Schneider kristusDie Geschichte des Wiedertäuferreiches von Münster gehört zu den befremdlichsten und zugleich faszinierendsten Episoden der an Unerhörtheiten so reichen Epochen des frühen 16. Jahrhunderts. Wo Menschen auf die Stadtmauern kletterten um den Horizont nach den heranrasenden apokalyptischen Reitern abzusuchen, wo sich Männer und Frauen um ihres Glaubens willen verbrennen ließen, besaß Zeit eine Inbrunst, von der man nicht weiß, ob man sie darum heute bewundern oder bedauern soll.   Zugleich erscheinen Gestalten wie Jan van Leyden und Jan Mathys wie gnadenlose Vorwegnahmen von Terroristen und Fanatikern unserer eigenen Epoche, wie geschichtliche Probeläufer eines Unheils, das sich viel später und viel schrecklicher wiederholen sollte.

Der vorliegende Roman von Reinhold Schneider führt den Leser genau in diese   europäische Wendezeit  zwischen 1518, dem Jahr, in dem der junge Jan Beukels bei einer Prozession in seiner Vaterstadt Leyden seinem religiösen Erweckungserlebnis teilhaftig wird, bis in das Jahr  1535, als er als König der Wiedertäufer unter der schrecklichen Marter der Henker auf dem Marktplatz von Münster zu Tode kommt.  Dazwischen folgt der Leser dem jungen Jan fast zwei Jahrzehnte lang durch die Niederlande, England, Portugal und Deutschland, er blickt mit seinen Augen auf die Händel von Kaiser und Fürsten, auf die religiösen Eruptionen der anhebenden Konfessionskriege, aber auch auf die Verlockungen der Sinnlichkeit, die den gut aussehenden Jan auf jeder Etappe seines Lebensweges bedrängen.  Es ist eine Geschichte voller Saft und Kraft, blutvoll wie die Zeit, von der sie berichtet, aber auch voller Angst vor der ewigen Verdammnis, voller Sinnlichkeit und Gier, aber auch voller Erhabenheit und Askese.

Im Unterschied zu vielen literarischen Bearbeitungen der historischen Vergangenheit hält sich der Roman streng an die geschichtliche Überlieferung, ohne dafür die bei der Gestaltung der Geschichte die literarischen Freiheiten zu opfern.

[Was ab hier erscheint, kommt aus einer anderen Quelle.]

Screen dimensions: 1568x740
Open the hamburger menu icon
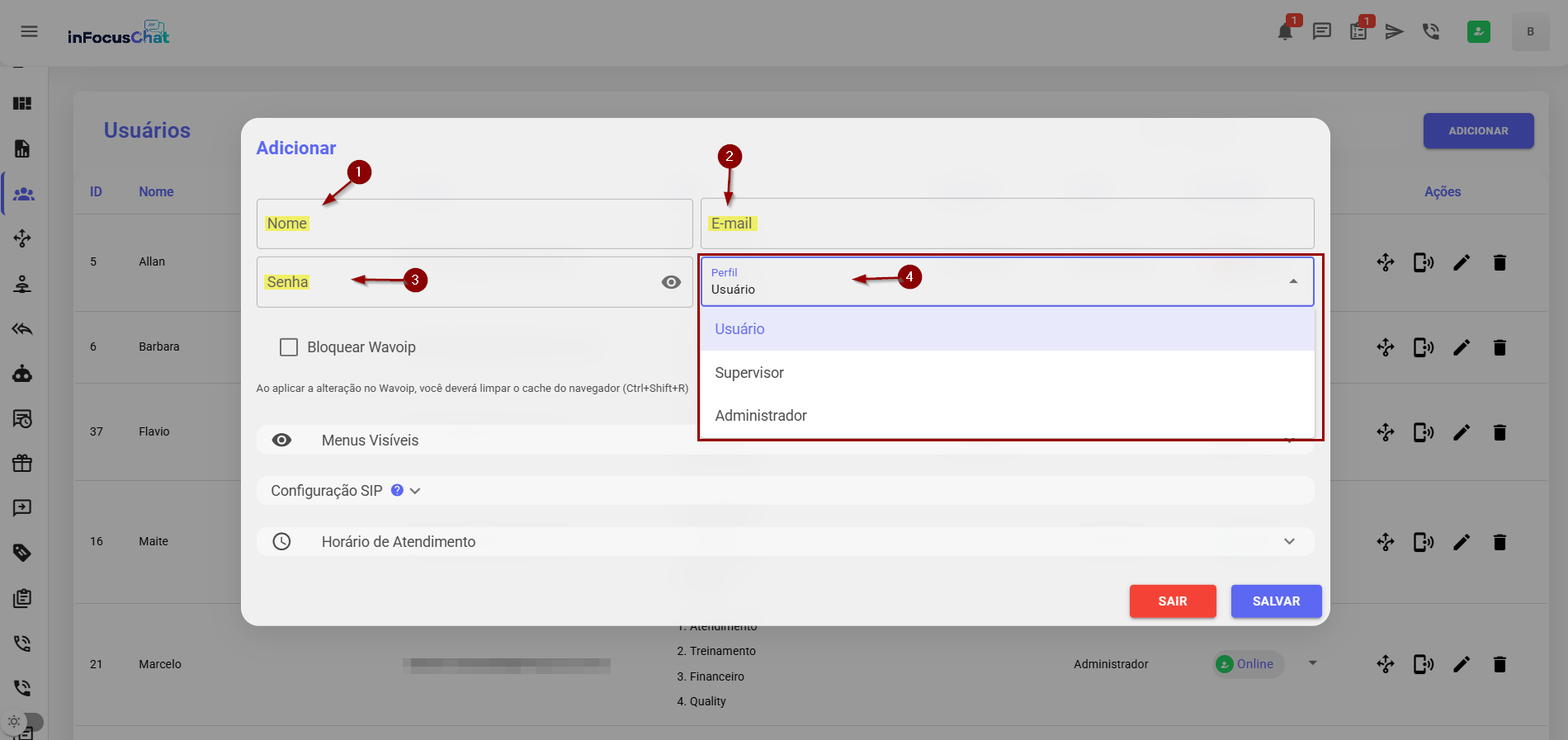[29, 31]
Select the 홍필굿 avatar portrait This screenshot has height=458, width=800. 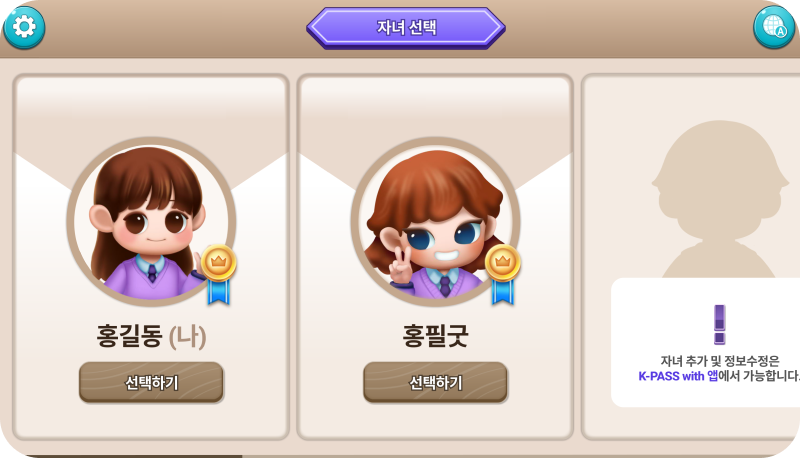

Wer allerdings eine ähnlich intensiven  sprachlichen Sog wie in „Schlafes Bruder“ erwartet, wird enttäuscht werden, Schneider erzählt seine Geschichte ohne große Verfremdung gerade heraus, linear  und unprätentiös, fast eine wenig wie ein literarisch ambitioniertes Jugendbuch. Der Freude an der Lektüre tut dies keinen Abbruch, und der Spannung schon gar nicht. Nicht unbedingt etwas für literarische  Avantgardisten, aber erste Wahl für Freunde des anspruchsvollen historischen Romans.